当前位置:网站首页>[source code interpretation] | source code interpretation of livelistenerbus
[source code interpretation] | source code interpretation of livelistenerbus
2022-07-07 17:07:00 【857 technology community】
Reading guide
/**
* Asynchronously passes SparkListenerEvents to registered SparkListeners.
* Asynchronous will SparkListenerEvents Pass to registered SparkListeners.
*
* Until `start()` is called, all posted events are only buffered. Only after this listener bus
* has started will events be actually propagated to all attached listeners. This listener bus
* is stopped when `stop()` is called, and it will drop further events after stopping.
* Calling “ start()” Before , All published events are only buffered .
* Only after this listener bus starts , The event will actually propagate to all connected listeners .
* When calling `stop()` when , This listener bus stops , And it will discard other events after it stops .
*/
Why use event listening ? Imagine if Spark The event notification adopts Scala Function call mode , With the increase of cluster size , Will call more and more functions , Will eventually be JVM The limit of the number of threads affects the update of monitoring data , Even the monitoring data cannot be provided to users . Function calls are mostly synchronous calls , This will also cause thread blocking , And be occupied for a long time . What are the benefits of using the event listening mechanism ? The function call will be replaced by event sending or event delivery , The processing of events is asynchronous , The current thread can continue to execute subsequent logic , Threads in the thread pool can also be reused , The concurrency of the whole system will be greatly increased . The sent event will enter the cache , From the scheduled scheduling , The listener assigned to listen to this event updates the monitoring data .
queue
Asynchronous event queue
Asynchronous event queuing is mainly composed of LinkedBlockingQueue[SparkListenerEvent]

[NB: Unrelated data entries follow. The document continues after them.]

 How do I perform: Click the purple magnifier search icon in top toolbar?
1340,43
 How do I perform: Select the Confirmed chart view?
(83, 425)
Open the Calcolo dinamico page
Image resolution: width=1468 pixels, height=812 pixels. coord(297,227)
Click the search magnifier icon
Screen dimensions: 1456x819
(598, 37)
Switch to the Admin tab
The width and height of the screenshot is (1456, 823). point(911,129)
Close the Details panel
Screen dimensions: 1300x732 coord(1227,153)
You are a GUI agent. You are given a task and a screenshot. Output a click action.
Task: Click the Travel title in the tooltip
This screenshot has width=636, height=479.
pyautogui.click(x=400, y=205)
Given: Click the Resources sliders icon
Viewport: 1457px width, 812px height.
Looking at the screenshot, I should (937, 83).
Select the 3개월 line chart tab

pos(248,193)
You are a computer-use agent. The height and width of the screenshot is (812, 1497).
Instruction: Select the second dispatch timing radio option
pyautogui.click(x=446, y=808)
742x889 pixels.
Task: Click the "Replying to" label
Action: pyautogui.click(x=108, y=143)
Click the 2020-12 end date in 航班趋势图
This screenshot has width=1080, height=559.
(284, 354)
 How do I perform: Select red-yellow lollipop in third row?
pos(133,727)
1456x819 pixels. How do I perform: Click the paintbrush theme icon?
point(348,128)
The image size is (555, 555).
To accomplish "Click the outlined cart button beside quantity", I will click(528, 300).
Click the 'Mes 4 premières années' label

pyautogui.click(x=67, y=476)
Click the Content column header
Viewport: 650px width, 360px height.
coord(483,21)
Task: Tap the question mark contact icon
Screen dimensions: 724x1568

structure , The default size is 10000
The event listening thread will continue from LinkedBlockingQueue
Get events in . Any event will happen in LinkedBlockingQueue
Store for a period of time , When the thread finishes processing this event , Will clear it .
// LiveListenerBus.scala
private val queues = new CopyOnWriteArrayList[AsyncEventQueue]()
// AsyncEventQueue.scala
// Cap the capacity of the queue so we get an explicit error (rather than an OOM exception) if
// it's perpetually being added to more quickly than it's being drained.
private val eventQueue = new LinkedBlockingQueue[SparkListenerEvent](
conf.get(LISTENER_BUS_EVENT_QUEUE_CAPACITY)) // The default value is 10000
Listener queue
/** Add a listener to queue shared by all non-internal listeners. */
/**
* Mainly by SparkContext call , That is, users can add Listener,
* Or add Listener And reflect the call [ Realize in SparkContext Medium setupAndStartListenerBus()]
* */
def addToSharedQueue(listener: SparkListenerInterface): Unit = {
addToQueue(listener, SHARED_QUEUE)
}
/** Add a listener to the executor management queue. */
/**
* Can increase HeartbeatReceiver( For monitoring Executor Of Add and Remove, And use threads to regularly judge each Executor The heartbeat time of , Timeout Kill
* Executor), In addition, through ExecutorAllocationManager increase ExecutorAllocationListener
* ( By calculating the total task Sum of numbers Excutor Parallelism matching , Dynamic increase 、 Reduce Executor, Need configuration , Off by default )
* */
def addToManagementQueue(listener: SparkListenerInterface): Unit = {
addToQueue(listener, EXECUTOR_MANAGEMENT_QUEUE)
}
/** Add a listener to the application status queue. */
/**
* Mainly increased AppStatusListener, by AppStatusStore Provide Job、Stage、Task Of UI Display data ,
* And added SQLAppStatusListener, by SQLAppStatesStore Provide SQLUI Display data
* */
def addToStatusQueue(listener: SparkListenerInterface): Unit = {
addToQueue(listener, APP_STATUS_QUEUE)
}
/** Add a listener to the event log queue. */
/** Set the monitored events as Json Write out to log storage , Need configuration , The default is off */
def addToEventLogQueue(listener: SparkListenerInterface): Unit = {
addToQueue(listener, EVENT_LOG_QUEUE)
}
/**
* Add a listener to a specific queue, creating a new queue if needed. Queues are independent
* of each other (each one uses a separate thread for delivering events), allowing slower
* listeners to be somewhat isolated from others.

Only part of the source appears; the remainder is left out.